* _YOUR GOAL_:
Copy out all of the entries below, substituting "side panel" for every "sidebar" and changing nothing else.

○ ○ ○

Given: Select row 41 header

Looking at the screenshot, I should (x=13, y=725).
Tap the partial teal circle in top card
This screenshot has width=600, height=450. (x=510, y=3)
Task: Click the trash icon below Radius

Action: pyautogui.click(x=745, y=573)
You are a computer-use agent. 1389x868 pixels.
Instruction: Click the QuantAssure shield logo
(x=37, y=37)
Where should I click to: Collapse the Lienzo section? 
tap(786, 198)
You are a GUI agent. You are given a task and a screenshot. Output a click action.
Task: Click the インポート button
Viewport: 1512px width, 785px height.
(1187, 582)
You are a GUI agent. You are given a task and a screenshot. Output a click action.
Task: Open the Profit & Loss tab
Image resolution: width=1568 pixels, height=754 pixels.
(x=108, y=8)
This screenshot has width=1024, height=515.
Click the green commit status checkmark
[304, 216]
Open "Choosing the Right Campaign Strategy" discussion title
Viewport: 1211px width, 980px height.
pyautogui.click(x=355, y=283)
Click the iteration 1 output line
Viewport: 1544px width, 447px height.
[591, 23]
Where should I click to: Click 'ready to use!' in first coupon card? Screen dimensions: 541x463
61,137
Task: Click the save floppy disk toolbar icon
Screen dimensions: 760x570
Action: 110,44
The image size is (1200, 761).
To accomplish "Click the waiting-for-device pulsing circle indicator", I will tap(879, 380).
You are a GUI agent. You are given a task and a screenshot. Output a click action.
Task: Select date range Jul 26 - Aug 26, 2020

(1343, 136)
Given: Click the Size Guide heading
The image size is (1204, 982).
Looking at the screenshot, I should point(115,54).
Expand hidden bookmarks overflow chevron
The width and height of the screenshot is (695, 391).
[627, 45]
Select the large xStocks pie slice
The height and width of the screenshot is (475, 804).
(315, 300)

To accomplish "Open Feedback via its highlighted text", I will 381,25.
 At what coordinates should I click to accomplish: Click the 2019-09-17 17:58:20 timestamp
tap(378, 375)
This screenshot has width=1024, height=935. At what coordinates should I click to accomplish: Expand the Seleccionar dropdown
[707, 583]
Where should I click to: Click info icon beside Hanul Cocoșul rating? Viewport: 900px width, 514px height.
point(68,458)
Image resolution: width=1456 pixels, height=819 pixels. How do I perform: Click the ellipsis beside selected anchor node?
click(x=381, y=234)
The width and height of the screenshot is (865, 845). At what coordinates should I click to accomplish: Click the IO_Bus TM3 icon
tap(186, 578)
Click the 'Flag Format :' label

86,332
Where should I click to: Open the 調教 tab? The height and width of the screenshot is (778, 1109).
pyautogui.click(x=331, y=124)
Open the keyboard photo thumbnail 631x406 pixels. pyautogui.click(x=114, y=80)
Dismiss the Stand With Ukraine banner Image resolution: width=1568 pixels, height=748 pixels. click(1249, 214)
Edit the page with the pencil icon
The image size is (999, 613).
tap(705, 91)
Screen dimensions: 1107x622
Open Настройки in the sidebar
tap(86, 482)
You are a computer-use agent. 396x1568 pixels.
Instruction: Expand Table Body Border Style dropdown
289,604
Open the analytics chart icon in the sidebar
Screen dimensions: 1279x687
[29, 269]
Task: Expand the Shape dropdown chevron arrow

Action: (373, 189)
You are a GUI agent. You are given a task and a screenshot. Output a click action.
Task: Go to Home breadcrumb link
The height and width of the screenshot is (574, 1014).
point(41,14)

○ ○ ○

* _ANSWER TO THE EXERCISE_:
Given: Select row 41 header

Looking at the screenshot, I should (x=13, y=725).
Tap the partial teal circle in top card
This screenshot has width=600, height=450. (x=510, y=3)
Task: Click the trash icon below Radius

Action: pyautogui.click(x=745, y=573)
You are a computer-use agent. 1389x868 pixels.
Instruction: Click the QuantAssure shield logo
(x=37, y=37)
Where should I click to: Collapse the Lienzo section? 
tap(786, 198)
You are a GUI agent. You are given a task and a screenshot. Output a click action.
Task: Click the インポート button
Viewport: 1512px width, 785px height.
(1187, 582)
You are a GUI agent. You are given a task and a screenshot. Output a click action.
Task: Open the Profit & Loss tab
Image resolution: width=1568 pixels, height=754 pixels.
(x=108, y=8)
This screenshot has width=1024, height=515.
Click the green commit status checkmark
[304, 216]
Open "Choosing the Right Campaign Strategy" discussion title
Viewport: 1211px width, 980px height.
pyautogui.click(x=355, y=283)
Click the iteration 1 output line
Viewport: 1544px width, 447px height.
[591, 23]
Where should I click to: Click 'ready to use!' in first coupon card? Screen dimensions: 541x463
61,137
Task: Click the save floppy disk toolbar icon
Screen dimensions: 760x570
Action: 110,44
The image size is (1200, 761).
To accomplish "Click the waiting-for-device pulsing circle indicator", I will tap(879, 380).
You are a GUI agent. You are given a task and a screenshot. Output a click action.
Task: Select date range Jul 26 - Aug 26, 2020

(1343, 136)
Given: Click the Size Guide heading
The image size is (1204, 982).
Looking at the screenshot, I should point(115,54).
Expand hidden bookmarks overflow chevron
The width and height of the screenshot is (695, 391).
[627, 45]
Select the large xStocks pie slice
The height and width of the screenshot is (475, 804).
(315, 300)

To accomplish "Open Feedback via its highlighted text", I will 381,25.
 At what coordinates should I click to accomplish: Click the 2019-09-17 17:58:20 timestamp
tap(378, 375)
This screenshot has width=1024, height=935. At what coordinates should I click to accomplish: Expand the Seleccionar dropdown
[707, 583]
Where should I click to: Click info icon beside Hanul Cocoșul rating? Viewport: 900px width, 514px height.
point(68,458)
Image resolution: width=1456 pixels, height=819 pixels. How do I perform: Click the ellipsis beside selected anchor node?
click(x=381, y=234)
The width and height of the screenshot is (865, 845). At what coordinates should I click to accomplish: Click the IO_Bus TM3 icon
tap(186, 578)
Click the 'Flag Format :' label

86,332
Where should I click to: Open the 調教 tab? The height and width of the screenshot is (778, 1109).
pyautogui.click(x=331, y=124)
Open the keyboard photo thumbnail 631x406 pixels. pyautogui.click(x=114, y=80)
Dismiss the Stand With Ukraine banner Image resolution: width=1568 pixels, height=748 pixels. click(1249, 214)
Edit the page with the pencil icon
The image size is (999, 613).
tap(705, 91)
Screen dimensions: 1107x622
Open Настройки in the side panel
tap(86, 482)
You are a computer-use agent. 396x1568 pixels.
Instruction: Expand Table Body Border Style dropdown
289,604
Open the analytics chart icon in the side panel
Screen dimensions: 1279x687
[29, 269]
Task: Expand the Shape dropdown chevron arrow

Action: (373, 189)
You are a GUI agent. You are given a task and a screenshot. Output a click action.
Task: Go to Home breadcrumb link
The height and width of the screenshot is (574, 1014).
point(41,14)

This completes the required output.